Of the lines below, write out exactly those from the line with "Where should I" through the line with "Select the new_character", both included, and skip the rest.

SUPPLIED MATERIAL:
● ● ● ● ● ● ●
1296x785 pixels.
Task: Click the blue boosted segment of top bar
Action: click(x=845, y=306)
● ● ● ● ● ● ●
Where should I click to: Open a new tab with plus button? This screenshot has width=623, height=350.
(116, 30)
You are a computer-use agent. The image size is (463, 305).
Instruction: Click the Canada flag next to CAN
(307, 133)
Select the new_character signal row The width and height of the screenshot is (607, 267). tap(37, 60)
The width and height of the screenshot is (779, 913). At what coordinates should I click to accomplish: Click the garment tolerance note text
● ● ● ● ● ● ●
RESPONSE TO THIS TASK:
Where should I click to: Open a new tab with plus button? This screenshot has width=623, height=350.
(116, 30)
You are a computer-use agent. The image size is (463, 305).
Instruction: Click the Canada flag next to CAN
(307, 133)
Select the new_character signal row The width and height of the screenshot is (607, 267). tap(37, 60)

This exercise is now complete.